39 Eu égard aux considérations qui précèdent, les premier et deuxième moyens invoqués par TSE au soutien de son pourvoi doivent être rejetés comme partiellement non fondés et partiellement inopérants.
Sur le troisième moyen
Argumentation des parties
40 Par son troisième moyen, TSE soutient que le Tribunal a effectué une interprétation et une application erronées de l’article 4, paragraphe 2, du règlement n° 684/92 en jugeant, au point 40 de l’ordonnance attaquée, que, conformément au libellé de cette disposition, les services fournis par TSE, à l’instar de ceux de Frisch, de Mousset et de Collarelli, échappent à l’obligation d’autorisation.
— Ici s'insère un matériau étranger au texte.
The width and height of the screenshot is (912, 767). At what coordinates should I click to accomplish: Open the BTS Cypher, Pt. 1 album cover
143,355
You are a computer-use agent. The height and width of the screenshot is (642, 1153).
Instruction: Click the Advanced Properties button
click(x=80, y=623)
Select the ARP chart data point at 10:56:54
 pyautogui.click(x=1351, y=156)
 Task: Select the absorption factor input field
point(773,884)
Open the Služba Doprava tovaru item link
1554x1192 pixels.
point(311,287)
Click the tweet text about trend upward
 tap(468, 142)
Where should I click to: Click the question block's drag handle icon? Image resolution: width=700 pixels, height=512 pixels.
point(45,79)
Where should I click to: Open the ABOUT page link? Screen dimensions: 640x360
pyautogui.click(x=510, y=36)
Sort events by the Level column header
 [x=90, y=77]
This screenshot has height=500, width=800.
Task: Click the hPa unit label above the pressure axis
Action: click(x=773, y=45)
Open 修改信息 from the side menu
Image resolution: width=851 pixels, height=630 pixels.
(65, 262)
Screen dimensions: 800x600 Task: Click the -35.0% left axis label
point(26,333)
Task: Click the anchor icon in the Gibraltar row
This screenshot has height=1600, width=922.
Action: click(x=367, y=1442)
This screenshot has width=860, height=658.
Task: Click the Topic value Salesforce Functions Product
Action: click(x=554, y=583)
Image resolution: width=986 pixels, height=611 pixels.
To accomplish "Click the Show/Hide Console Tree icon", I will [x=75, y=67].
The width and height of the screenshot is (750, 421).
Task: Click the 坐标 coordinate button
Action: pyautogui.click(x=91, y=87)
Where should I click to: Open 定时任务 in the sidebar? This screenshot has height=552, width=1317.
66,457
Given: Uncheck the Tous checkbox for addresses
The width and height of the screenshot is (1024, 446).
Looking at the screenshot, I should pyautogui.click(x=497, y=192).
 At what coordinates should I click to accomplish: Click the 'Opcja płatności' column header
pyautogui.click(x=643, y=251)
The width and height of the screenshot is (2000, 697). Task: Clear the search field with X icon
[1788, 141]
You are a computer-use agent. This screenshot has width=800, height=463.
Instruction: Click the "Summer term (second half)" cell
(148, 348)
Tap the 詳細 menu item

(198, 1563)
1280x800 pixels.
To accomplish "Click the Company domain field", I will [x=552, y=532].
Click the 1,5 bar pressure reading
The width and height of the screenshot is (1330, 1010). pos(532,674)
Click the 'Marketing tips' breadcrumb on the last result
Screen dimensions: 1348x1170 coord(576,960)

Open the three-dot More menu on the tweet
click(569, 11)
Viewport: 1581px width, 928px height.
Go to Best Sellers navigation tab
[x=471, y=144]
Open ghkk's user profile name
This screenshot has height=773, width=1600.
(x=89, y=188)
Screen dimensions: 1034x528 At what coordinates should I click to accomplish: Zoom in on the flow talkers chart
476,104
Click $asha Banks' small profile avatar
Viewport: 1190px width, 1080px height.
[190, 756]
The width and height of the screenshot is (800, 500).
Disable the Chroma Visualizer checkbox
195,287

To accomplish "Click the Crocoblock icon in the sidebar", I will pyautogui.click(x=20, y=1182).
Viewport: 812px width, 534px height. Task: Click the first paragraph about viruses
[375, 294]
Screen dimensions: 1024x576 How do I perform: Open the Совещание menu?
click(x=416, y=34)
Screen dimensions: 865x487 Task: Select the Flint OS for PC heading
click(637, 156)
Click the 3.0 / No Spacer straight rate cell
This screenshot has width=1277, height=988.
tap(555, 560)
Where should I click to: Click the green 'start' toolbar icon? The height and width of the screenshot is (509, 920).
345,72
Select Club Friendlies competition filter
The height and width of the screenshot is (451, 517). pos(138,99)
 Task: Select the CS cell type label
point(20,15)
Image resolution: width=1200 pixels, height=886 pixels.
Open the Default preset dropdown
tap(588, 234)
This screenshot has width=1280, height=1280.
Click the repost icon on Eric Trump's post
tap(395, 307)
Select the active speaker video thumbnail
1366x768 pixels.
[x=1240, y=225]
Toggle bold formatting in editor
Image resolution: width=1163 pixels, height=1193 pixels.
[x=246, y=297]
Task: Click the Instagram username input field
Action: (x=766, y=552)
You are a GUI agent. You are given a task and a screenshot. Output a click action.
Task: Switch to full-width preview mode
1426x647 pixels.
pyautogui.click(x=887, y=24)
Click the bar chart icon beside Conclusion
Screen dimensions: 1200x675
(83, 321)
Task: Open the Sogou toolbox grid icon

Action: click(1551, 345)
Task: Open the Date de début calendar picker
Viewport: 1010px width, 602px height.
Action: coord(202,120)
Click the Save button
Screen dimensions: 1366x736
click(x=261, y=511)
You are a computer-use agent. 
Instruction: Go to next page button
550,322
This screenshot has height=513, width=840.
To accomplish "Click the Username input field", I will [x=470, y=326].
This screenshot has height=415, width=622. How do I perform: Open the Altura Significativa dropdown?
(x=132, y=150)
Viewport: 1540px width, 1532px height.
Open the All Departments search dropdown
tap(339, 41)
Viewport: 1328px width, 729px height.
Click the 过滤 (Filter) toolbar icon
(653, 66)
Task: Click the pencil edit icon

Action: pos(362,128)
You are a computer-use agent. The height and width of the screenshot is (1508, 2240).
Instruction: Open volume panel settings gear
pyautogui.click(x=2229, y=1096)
41 La Commission relève que, audit point 40, le Tribunal n’a pas appliqué les dispositions du règlement n° 684/92, mais a seulement rapporté l’appréciation des juridictions administratives françaises. En tout état de cause, il n’appartiendrait pas au Tribunal de faire office de juge d’appel ou de cassation des décisions de ces dernières. La Commission ajoute que, si TSE entend contester la légalité dudit article 4, paragraphe 2, son recours est tardif s’agissant d’un règlement adopté le 16 mars 1992.
Appréciation de la Cour
42 Ainsi qu’il résulte du point 36 du présent arrêt, c’est à bon droit que le Tribunal a constaté que le délai de prescription était expiré à la date d’introduction du recours de TSE devant ce dernier. Dans ces conditions, il suffit de constater que le troisième moyen du pourvoi est insusceptible d’entraîner l’annulation de l’ordonnance attaquée et doit donc être écarté comme inopérant.
43 Il résulte de l’ensemble des considérations qui précèdent qu’aucun des trois moyens invoqués par TSE au soutien de son pourvoi n’est susceptible d’être accueilli et, partant, celui-ci doit être rejeté dans sa totalité.
Sur les dépens
44 Aux termes de l’article 69, paragraphe 2, du règlement de procédure, applicable à la procédure de pourvoi en vertu de l’article 118 du même règlement, toute partie qui succombe est condamnée aux dépens, s’il est conclu en ce sens. La Commission ayant conclu à la condamnation de TSE et cette dernière ayant succombé en ses moyens, il y a lieu de la condamner aux dépens.
Par ces motifs, la Cour (troisième chambre) déclare et arrête:
1) Le pourvoi est rejeté.
2) Transports Schiocchet – Excursions SARL est condamnée aux dépens.